→ THE REQUEST: Turn every line of the rows below into a Markdown table with two columns, Nr for the line's number and Line for the line itself, and skip any blank lines.

→ SUPPLIED INFORMATION:

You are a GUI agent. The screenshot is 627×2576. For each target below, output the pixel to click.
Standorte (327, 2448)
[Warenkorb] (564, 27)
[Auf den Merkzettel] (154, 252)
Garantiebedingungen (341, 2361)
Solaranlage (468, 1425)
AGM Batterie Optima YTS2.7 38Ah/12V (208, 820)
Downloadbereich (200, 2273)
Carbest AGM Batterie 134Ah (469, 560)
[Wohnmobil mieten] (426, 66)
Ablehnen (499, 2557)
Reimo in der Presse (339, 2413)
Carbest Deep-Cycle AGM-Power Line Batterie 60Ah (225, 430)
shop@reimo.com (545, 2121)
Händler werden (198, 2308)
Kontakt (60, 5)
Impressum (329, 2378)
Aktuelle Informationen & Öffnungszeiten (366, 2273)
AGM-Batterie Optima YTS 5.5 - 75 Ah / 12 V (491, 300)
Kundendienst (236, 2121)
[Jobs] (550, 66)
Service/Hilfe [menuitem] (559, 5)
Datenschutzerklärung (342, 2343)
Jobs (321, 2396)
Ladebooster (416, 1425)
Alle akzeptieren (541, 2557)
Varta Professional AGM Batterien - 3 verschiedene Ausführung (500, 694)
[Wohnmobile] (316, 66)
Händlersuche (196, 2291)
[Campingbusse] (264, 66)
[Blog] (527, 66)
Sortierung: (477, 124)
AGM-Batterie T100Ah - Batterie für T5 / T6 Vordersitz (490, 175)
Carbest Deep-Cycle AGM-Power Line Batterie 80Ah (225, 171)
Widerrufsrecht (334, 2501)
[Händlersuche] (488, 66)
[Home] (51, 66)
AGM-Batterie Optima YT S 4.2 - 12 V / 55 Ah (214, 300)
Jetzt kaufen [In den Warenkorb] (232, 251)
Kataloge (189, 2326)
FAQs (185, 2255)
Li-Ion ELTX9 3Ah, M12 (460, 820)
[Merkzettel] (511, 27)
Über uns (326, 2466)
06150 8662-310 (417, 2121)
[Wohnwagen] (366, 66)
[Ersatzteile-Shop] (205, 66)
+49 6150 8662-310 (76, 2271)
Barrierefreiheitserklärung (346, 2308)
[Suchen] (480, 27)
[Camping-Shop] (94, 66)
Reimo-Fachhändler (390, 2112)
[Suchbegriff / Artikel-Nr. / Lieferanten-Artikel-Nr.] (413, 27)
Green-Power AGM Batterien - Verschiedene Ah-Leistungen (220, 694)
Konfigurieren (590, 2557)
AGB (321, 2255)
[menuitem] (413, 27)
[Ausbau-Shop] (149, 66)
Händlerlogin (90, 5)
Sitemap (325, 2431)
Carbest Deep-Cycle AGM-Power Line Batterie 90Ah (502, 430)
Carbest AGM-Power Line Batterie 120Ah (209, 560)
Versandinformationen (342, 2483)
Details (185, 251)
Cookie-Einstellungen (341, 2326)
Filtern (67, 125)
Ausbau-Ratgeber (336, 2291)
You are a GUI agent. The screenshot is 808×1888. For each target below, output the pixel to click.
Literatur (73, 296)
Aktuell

→ ANSWER TO THE PROBLEM:
| Nr | Line |
|---|---|
| 1 | You are a GUI agent. The screenshot is 627×2576. For each target below, output the pixel to click. |
| 2 | Standorte (327, 2448) |
| 3 | [Warenkorb] (564, 27) |
| 4 | [Auf den Merkzettel] (154, 252) |
| 5 | Garantiebedingungen (341, 2361) |
| 6 | Solaranlage (468, 1425) |
| 7 | AGM Batterie Optima YTS2.7 38Ah/12V (208, 820) |
| 8 | Downloadbereich (200, 2273) |
| 9 | Carbest AGM Batterie 134Ah (469, 560) |
| 10 | [Wohnmobil mieten] (426, 66) |
| 11 | Ablehnen (499, 2557) |
| 12 | Reimo in der Presse (339, 2413) |
| 13 | Carbest Deep-Cycle AGM-Power Line Batterie 60Ah (225, 430) |
| 14 | shop@reimo.com (545, 2121) |
| 15 | Händler werden (198, 2308) |
| 16 | Kontakt (60, 5) |
| 17 | Impressum (329, 2378) |
| 18 | Aktuelle Informationen & Öffnungszeiten (366, 2273) |
| 19 | AGM-Batterie Optima YTS 5.5 - 75 Ah / 12 V (491, 300) |
| 20 | Kundendienst (236, 2121) |
| 21 | [Jobs] (550, 66) |
| 22 | Service/Hilfe [menuitem] (559, 5) |
| 23 | Datenschutzerklärung (342, 2343) |
| 24 | Jobs (321, 2396) |
| 25 | Ladebooster (416, 1425) |
| 26 | Alle akzeptieren (541, 2557) |
| 27 | Varta Professional AGM Batterien - 3 verschiedene Ausführung (500, 694) |
| 28 | [Wohnmobile] (316, 66) |
| 29 | Händlersuche (196, 2291) |
| 30 | [Campingbusse] (264, 66) |
| 31 | [Blog] (527, 66) |
| 32 | Sortierung: (477, 124) |
| 33 | AGM-Batterie T100Ah - Batterie für T5 / T6 Vordersitz (490, 175) |
| 34 | Carbest Deep-Cycle AGM-Power Line Batterie 80Ah (225, 171) |
| 35 | Widerrufsrecht (334, 2501) |
| 36 | [Händlersuche] (488, 66) |
| 37 | [Home] (51, 66) |
| 38 | AGM-Batterie Optima YT S 4.2 - 12 V / 55 Ah (214, 300) |
| 39 | Jetzt kaufen [In den Warenkorb] (232, 251) |
| 40 | Kataloge (189, 2326) |
| 41 | FAQs (185, 2255) |
| 42 | Li-Ion ELTX9 3Ah, M12 (460, 820) |
| 43 | [Merkzettel] (511, 27) |
| 44 | Über uns (326, 2466) |
| 45 | 06150 8662-310 (417, 2121) |
| 46 | [Wohnwagen] (366, 66) |
| 47 | [Ersatzteile-Shop] (205, 66) |
| 48 | +49 6150 8662-310 (76, 2271) |
| 49 | Barrierefreiheitserklärung (346, 2308) |
| 50 | [Suchen] (480, 27) |
| 51 | [Camping-Shop] (94, 66) |
| 52 | Reimo-Fachhändler (390, 2112) |
| 53 | [Suchbegriff / Artikel-Nr. / Lieferanten-Artikel-Nr.] (413, 27) |
| 54 | Green-Power AGM Batterien - Verschiedene Ah-Leistungen (220, 694) |
| 55 | Konfigurieren (590, 2557) |
| 56 | AGB (321, 2255) |
| 57 | [menuitem] (413, 27) |
| 58 | [Ausbau-Shop] (149, 66) |
| 59 | Händlerlogin (90, 5) |
| 60 | Sitemap (325, 2431) |
| 61 | Carbest Deep-Cycle AGM-Power Line Batterie 90Ah (502, 430) |
| 62 | Carbest AGM-Power Line Batterie 120Ah (209, 560) |
| 63 | Versandinformationen (342, 2483) |
| 64 | Details (185, 251) |
| 65 | Cookie-Einstellungen (341, 2326) |
| 66 | Filtern (67, 125) |
| 67 | Ausbau-Ratgeber (336, 2291) |
| 68 | You are a GUI agent. The screenshot is 808×1888. For each target below, output the pixel to click. |
| 69 | Literatur (73, 296) |
| 70 | Aktuell |